So you think you can’t cook? Well, think again

Kathleen Flinn didn’t know how to use her culinary training when a chance encounter at a grocery store gave her an idea.

Flinn stumbled upon a woman whose shopping cart overflowed with processed food — boxed pasta mixes, jars of ready-made gravy, frozen dinners. Unable to stay quiet, the 2005 graduate of Le Cordon Bleu in Paris encouraged the shopper to buy “real” food — a whole chicken and potatoes instead of heat-and-serve chicken and mashed potato meals.

Flinn, author of “The Sharper Your Knife, the Less You Cry,” kept ruminating over that grocery cart until the simmering led to her next book project — turning non-cooks into cooks.

Flinn, 44, was convinced women such as the one she bumped into at that grocery store could transform the way they eat if given some basic skills — knowing how to use a knife, roast vegetables, cut a whole chicken.

Enlisting friends of friends and using the radio to recruit a few more, Flinn turned nine novice cooks into confident cooks and then she wrote about it.

The result is “The Kitchen Counter Cooking School: How a Few Simple Lessons Transformed Nine Culinary Novices into Fearless Home Cooks.” (Viking, $26.95)

The AJC recently caught up with Flinn, who will be in Atlanta at the Buckhead Barnes & Noble on Wednesday.

Q: Where should a novice cook get started?

A: Invest in a good knife, or if you have a good knife, get it sharpened. The second thing is don’t be afraid to make mistakes. Be ready to forgive yourself. The great thing about cooking is that if it doesn’t work out, you’ll make another meal in a few hours.

Q: What is the first thing we should learn to cook?

A: One lesson is to roast because the food pretty much cooks itself. Take vegetables and slice them into cubes, toss them in a little olive oil, add a little salt and pepper and put into the oven at 400 degrees and they’ll cook in about 15 to 20 minutes. The other thing is learn to sauté. Sautéing is just a little olive oil in the pan and getting it hot and cooking things quickly. If you can roast and sauté, you can cook almost anything.

Q: You recommend everyone learn to use and cut up a whole chicken. Why is that so important?

A: For the same cost as a package of boneless chicken breasts, you can buy the entire bird. Once you get the hang of cutting a whole chicken, it takes you less than 10 minutes to cut one up. With the whole chicken you get the breasts, and you get the rest — you can braise the legs, and you can use the bones for stock. You can get two to three quarts of chicken stock out of one chicken. When you start with a whole chicken, it reinforces the idea that this was once an animal. And when you have that reinforcement, you are less likely to waste food.

Q: What is one packaged product you refuse to buy?

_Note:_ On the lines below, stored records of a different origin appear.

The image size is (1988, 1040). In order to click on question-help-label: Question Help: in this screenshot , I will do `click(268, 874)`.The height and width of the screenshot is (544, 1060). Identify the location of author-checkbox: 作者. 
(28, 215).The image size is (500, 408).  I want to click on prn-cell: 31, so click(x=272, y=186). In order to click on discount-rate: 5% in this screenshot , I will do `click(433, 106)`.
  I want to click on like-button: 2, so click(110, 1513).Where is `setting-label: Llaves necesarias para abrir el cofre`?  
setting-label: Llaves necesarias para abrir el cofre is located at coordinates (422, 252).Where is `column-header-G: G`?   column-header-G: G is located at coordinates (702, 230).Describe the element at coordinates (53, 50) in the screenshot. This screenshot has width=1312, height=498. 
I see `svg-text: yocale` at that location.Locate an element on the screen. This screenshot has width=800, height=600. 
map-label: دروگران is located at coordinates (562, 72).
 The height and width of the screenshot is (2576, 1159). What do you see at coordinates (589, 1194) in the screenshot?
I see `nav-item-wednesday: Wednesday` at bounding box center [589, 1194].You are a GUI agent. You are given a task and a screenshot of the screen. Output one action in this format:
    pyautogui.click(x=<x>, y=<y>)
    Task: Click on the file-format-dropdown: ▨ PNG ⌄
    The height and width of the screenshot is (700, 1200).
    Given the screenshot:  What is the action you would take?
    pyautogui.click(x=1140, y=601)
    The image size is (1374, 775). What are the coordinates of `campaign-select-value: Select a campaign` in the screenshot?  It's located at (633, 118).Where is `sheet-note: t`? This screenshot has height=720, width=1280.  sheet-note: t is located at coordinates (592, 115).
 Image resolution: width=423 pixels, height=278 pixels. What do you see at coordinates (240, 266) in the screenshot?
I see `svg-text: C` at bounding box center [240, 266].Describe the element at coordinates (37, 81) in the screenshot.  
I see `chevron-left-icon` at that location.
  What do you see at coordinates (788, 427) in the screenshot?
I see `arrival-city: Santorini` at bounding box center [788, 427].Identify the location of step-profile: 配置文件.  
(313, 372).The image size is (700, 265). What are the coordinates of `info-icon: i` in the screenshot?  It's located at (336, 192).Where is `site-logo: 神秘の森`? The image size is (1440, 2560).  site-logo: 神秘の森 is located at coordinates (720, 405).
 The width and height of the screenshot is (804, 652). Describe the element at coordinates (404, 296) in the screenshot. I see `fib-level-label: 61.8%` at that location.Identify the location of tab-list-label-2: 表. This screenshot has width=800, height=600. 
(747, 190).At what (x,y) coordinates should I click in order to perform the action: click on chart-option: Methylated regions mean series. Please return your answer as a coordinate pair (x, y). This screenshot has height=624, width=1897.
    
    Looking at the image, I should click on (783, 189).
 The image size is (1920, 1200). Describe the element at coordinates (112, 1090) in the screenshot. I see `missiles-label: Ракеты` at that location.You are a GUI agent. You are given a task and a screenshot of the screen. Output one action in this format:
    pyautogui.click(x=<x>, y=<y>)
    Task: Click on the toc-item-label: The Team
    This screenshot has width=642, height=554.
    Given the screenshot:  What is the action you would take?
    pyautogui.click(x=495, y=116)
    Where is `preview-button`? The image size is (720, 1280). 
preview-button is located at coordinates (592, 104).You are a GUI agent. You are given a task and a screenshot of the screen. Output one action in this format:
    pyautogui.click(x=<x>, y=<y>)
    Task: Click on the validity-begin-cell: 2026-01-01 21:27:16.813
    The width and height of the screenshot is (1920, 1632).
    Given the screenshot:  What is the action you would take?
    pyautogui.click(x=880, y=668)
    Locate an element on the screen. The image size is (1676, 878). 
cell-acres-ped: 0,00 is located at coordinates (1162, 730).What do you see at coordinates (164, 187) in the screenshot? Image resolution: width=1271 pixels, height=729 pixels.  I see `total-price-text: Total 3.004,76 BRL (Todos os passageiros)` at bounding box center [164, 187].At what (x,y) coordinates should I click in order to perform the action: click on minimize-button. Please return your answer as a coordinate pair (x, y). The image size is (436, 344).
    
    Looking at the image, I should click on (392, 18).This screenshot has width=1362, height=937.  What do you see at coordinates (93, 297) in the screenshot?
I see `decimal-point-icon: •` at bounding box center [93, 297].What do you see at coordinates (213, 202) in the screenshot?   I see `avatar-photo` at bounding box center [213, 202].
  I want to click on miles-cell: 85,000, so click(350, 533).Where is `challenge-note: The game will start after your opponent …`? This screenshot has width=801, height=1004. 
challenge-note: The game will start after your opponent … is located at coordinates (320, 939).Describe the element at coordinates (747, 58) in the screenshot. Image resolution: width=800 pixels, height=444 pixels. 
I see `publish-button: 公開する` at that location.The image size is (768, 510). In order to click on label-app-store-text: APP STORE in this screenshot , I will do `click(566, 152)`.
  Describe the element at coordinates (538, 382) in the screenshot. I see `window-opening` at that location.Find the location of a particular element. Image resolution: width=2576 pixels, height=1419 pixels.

A: There are so many, but one for sure is salad dressing. A simple [bottled] vinaigrette is expensive. People say gas is expensive; bottled dressing is $20 to $46 a gallon. You can make a vinaigrette with a very simple formula: three parts of any oil and one part vinegar. Shake it up with a little salt and pepper and, congratulations, you’ve made a simple vinaigrette.

Q: How did that woman at the grocery store respond to you, and do you know if she changed her ways in the kitchen?

A: I wish I knew. I didn’t get her contact information, something I regret. I thought it was weird enough I stalked her through the store and got her to get rid of all of the boxes in her cart. I remember she said to me before she left, ‘At first I thought you were some crazy person. But this feels like Wonder Woman stopping to help fix a flat tire.’ And then she gave me an enthusiastic wave goodbye. I think about her all the time. I hope one day she knows what she inspired.